Akın regularly stages one man shows in Turkey and abroad, and participates in panels and conferences. He contributes as a regular columnist to the newspaper Cumhuriyet. His column is named after his 2004 book, "Kule Cambazı" ("Tower Acrobat"), in reference to İstanbul's Maiden's Tower.

==Awards==
- 1987, Halil Kocagöz Poem Awards for his collection of unprinted poems "Noktalı Virgül" ("Semicolon")
- 1990, Orhon Murat Arıburnu Poem Awards for his poem "Makiler" ("Maquis")

==Works==
===Earlier works===
His first poems were published in various periodicals in 1984. In 1989, he founded the poetry journal "Yeni Yaprak" ("New Page", "New Leaf") in reference to Orhan Veli's landmark 1949 journal "Yaprak", whose logo was adopted in the new publication. "Yeni Yaprak" was published in collaboration with the poets Ramazan Üren and Akgün Akova, twice a week in the beginning, on a monthly basis later, reaching a total of sixteen issues.

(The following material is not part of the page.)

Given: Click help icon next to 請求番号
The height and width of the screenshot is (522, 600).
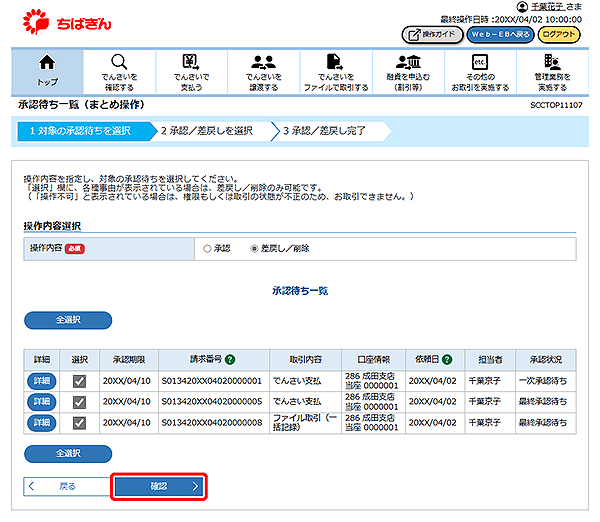Looking at the screenshot, I should tap(231, 359).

In 1990, Akın took part in the publication of "Olmaz" (Won't Happen), a poetry journal. In 1991, in one of Yaprak's last issues, a poem titled "Barış için dizeler" ("Lines for Peace") brought together 81 Turkish poets each writing parts of the verses, unaware of what the others composed. Some among the 81 poets were well-known names of Turkish literature, such as Can Yücel, Hilmi Yavuz, Lale Müldür, Semih Kaplanoğlu, and Süreyya Berfe.

===Bibliography===

- "Antik Acılar" (1991, 1995, 1999) ("Antique sufferings")
- "Şairler Matinesi" (1993) ("Poets' matinée")
- "Şiir Cumhuriyeti" (1993) ("The Republic of Poetry") - joint collection
- "Veşaire...Veşaire" (1994), which could be translated as "And to poets...And to poets", a pun derived from "Ve saire...Ve saire" ("Et cetera...Et cetera...")
- "Küçük Asker...Küçük Asker..." (1995) ("Little soldier..Little soldier" referring to a popular Turkish children's song of the same name)
- "Makiler" (1996, 1999) ("Maquis")
- "Kaza Süsü" (1997) ("Freak accident")
- "Kırılan Canlar" (1997) ("Broken Souls")
- "İstanbul'un Nazım Planı" (Structural plan of Istanbul), with the word "Nazım" propitious to a pun since it also means "in verse" or may refer to the poet Nazım Hikmet.
- "62 Tavşanı" (2000) ("Rabbit of 62") in reference to the simple way of drawing a rabbit, by writing down 62 first and then connecting the digits with two horizontal lines. Akın was born in 1962.
- "Ayçöreği ve Denizyıldızı" (2000) ("Croissant and starfish")
- "Kız Kulesi'ndeki Kızılderili" (2000) ("The Indigenous peoples of the Americas|Redskin in Maiden's Tower")
- "Önce Çocuklar ve Kadınlar" (2000) ("Children and women first")
- "İstanbul'da Bir Zürafa" (2001) ("A giraffe in İstanbul")
- "Onlar Hep Oradaydı" (2002) ("They were always there")
- "Kırdığımız Oyuncaklar" (2004) ("The toys we broke")
- "Kule Cambazı" (2004) ("Tower Acrobat")

===Periodicals===
His poems were published in many periodicals and anthologies such as Milliyet Sanat, Yeni Düşün, Varlık, Broy, Yarın, Journal of poetry & literature. He also wrote essays in a number of periodicals such as the Cumhuriyet supplement "Gezi" covering subjects such as poetry and history of art.